Hello @sundafa May I know how could you start the external node, I followed the instruction on GitHub, but it crash right away. Thank you in advance.

@james0p0 the node can't be run permissionlessly yet, but will be soon.

popzxc commented 11 months ago

To the original issue: RPC errors indeed shouldn't crash the node. We'll investigate. Thanks for the report.

RedaOps commented 11 months ago

To the original issue: RPC errors indeed shouldn't crash the node. We'll investigate. Thanks for the report.

Seems like this is an issue with the EN when syncing from the main node. Maybe an unhandled error type when calling a certain rpc method on the main node while fetching?

The fetcher can handle 2 types of RpcError errors:

https://github.com/matter-labs/zksync-era/blob/38fb8787c7255dba54a345b3edbee47f335f0862/core/lib/zksync_core/src/sync_layer/fetcher.rs#L110-L120

But could a different type of error get there? Something like ErrorCode::InternalError or Web3Error::InternalError if the jsonrpc request fails on the server, without it being a network error?

If the following line unwraps to an Err, and the Err is not Some(err @ RpcError::Transport(_) | err @ RpcError::RequestTimeout), the Unexpected error in the fetcher error that is shown in the original isssue's logs could be reached? We can follow the error propagation chain:

https://github.com/matter-labs/zksync-era/blob/38fb8787c7255dba54a345b3edbee47f335f0862/core/lib/zksync_core/src/sync_layer/fetcher.rs#L136

https://github.com/matter-labs/zksync-era/blob/38fb8787c7255dba54a345b3edbee47f335f0862/core/lib/zksync_core/src/sync_layer/client.rs#L138-L141

https://github.com/matter-labs/zksync-era/blob/38fb8787c7255dba54a345b3edbee47f335f0862/core/lib/zksync_core/src/api_server/web3/backend_jsonrpsee/namespaces/eth.rs#L23-L25

https://github.com/matter-labs/zksync-era/blob/38fb8787c7255dba54a345b3edbee47f335f0862/core/lib/zksync_core/src/api_server/web3/backend_jsonrpsee/mod.rs#L15-L42

Also, this type of error handling also happens in the reorg detector, so maybe a similar kind of panic can also happen there?

https://github.com/matter-labs/zksync-era/blob/38fb8787c7255dba54a345b3edbee47f335f0862/core/lib/zksync_core/src/reorg_detector/mod.rs#L127-L141

Please keep in mind I am new to this codebase and don't have the snapshot so cannot run the external node myself to test everything, but hope this info at least makes debugging a little easier.

If I missed anything or got something wrong please point it out. Thanks!

RomanBrodetski commented 11 months ago

Hello @RedaOps thank you very much for a deep dive there!
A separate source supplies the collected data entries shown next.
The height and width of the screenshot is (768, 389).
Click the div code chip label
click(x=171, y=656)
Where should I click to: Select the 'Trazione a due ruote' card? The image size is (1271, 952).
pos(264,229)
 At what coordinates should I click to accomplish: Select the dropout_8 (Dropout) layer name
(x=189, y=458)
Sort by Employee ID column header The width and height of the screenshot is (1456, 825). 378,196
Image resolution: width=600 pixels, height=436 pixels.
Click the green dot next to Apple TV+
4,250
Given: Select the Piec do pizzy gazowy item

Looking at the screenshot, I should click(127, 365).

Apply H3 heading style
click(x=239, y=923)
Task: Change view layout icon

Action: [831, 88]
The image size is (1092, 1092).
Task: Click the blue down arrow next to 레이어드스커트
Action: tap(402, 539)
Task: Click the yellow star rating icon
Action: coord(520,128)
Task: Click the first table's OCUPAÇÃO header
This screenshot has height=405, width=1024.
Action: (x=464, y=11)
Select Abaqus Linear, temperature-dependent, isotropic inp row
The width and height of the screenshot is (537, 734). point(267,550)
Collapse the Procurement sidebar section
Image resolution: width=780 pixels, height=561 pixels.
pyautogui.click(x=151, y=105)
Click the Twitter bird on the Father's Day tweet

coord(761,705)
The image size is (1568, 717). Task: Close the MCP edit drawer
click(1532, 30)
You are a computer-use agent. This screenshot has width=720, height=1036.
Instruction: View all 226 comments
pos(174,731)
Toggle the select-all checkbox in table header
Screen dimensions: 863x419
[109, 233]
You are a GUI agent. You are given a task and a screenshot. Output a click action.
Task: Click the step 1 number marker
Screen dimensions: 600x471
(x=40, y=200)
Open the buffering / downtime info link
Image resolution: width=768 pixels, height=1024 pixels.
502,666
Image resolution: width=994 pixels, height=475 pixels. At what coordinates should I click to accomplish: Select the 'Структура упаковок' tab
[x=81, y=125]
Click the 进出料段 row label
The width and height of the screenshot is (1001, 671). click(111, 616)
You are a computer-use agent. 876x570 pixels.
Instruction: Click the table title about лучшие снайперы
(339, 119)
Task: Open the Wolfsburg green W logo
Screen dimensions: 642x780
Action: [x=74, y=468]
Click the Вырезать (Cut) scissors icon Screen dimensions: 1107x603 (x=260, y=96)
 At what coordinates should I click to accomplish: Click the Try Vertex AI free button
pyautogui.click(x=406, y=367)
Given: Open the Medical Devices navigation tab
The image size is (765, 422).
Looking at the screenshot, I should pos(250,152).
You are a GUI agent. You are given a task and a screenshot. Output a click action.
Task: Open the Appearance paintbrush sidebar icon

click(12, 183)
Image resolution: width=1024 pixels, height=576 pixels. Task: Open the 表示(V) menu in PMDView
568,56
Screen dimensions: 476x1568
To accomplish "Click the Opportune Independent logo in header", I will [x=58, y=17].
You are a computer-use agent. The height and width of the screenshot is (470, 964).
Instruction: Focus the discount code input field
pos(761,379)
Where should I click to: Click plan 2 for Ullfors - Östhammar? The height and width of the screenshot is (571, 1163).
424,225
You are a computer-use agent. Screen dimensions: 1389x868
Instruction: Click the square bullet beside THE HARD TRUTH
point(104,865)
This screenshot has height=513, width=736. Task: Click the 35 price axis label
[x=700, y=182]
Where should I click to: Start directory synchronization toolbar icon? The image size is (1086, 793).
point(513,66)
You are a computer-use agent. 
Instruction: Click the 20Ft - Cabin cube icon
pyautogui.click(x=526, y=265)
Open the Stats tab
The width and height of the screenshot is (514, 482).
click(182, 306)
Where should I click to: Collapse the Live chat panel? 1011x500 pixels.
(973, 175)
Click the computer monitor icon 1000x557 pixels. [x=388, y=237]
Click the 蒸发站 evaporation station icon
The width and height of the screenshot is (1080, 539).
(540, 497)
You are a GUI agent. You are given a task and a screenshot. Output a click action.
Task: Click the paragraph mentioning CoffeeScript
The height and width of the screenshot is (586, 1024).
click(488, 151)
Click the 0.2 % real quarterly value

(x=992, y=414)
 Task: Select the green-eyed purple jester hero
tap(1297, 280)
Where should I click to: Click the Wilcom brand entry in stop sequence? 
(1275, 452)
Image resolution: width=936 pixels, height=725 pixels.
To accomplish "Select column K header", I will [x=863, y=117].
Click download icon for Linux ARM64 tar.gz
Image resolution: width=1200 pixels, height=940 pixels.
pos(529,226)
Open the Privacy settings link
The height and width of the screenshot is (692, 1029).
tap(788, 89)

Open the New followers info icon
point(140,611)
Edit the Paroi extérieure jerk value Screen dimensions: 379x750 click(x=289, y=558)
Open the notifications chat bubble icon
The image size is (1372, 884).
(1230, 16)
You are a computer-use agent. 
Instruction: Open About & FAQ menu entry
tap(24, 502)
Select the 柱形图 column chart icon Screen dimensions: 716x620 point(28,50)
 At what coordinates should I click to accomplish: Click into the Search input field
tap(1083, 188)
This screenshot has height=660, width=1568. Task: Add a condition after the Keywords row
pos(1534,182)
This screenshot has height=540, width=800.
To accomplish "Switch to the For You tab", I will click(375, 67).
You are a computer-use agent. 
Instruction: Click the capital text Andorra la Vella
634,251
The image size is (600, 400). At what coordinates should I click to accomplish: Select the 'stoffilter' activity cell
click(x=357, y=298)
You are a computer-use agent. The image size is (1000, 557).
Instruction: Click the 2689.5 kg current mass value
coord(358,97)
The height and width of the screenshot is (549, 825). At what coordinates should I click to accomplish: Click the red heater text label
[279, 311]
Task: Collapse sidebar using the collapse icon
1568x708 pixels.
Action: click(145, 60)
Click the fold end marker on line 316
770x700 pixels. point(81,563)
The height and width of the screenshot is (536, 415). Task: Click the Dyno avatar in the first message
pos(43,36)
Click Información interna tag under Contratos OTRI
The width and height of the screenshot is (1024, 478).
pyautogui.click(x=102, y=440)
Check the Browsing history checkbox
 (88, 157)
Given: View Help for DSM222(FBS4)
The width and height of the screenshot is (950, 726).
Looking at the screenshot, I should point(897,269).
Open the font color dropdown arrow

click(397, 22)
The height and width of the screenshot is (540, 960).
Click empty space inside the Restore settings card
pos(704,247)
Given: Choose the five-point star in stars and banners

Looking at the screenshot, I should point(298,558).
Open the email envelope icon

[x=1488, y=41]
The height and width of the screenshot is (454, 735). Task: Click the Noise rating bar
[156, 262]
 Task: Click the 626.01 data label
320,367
We'll analyse this and get back to you and to this issue.

RedaOps commented 11 months ago

@RomanBrodetski If it's confirmed that the bug is caused by my comment above, how could I get the snapshot to run my local external node and test stuff? We can decide on a fix and I can open a PR that fixes this. Also, there is a comment there that a fibonacci backoff could be implemented for network errors: I could implement that as well if the code will not become deprecated in favor of the consensus node.

SD170 commented 8 months ago

Hello @sundafa May I know how could you start the external node, I followed the instruction on GitHub, but it crash right away. Thank you in advance.

@james0p0 the node can't be run permissionlessly yet, but will be soon.

So, can we run the external node permissionlessly now??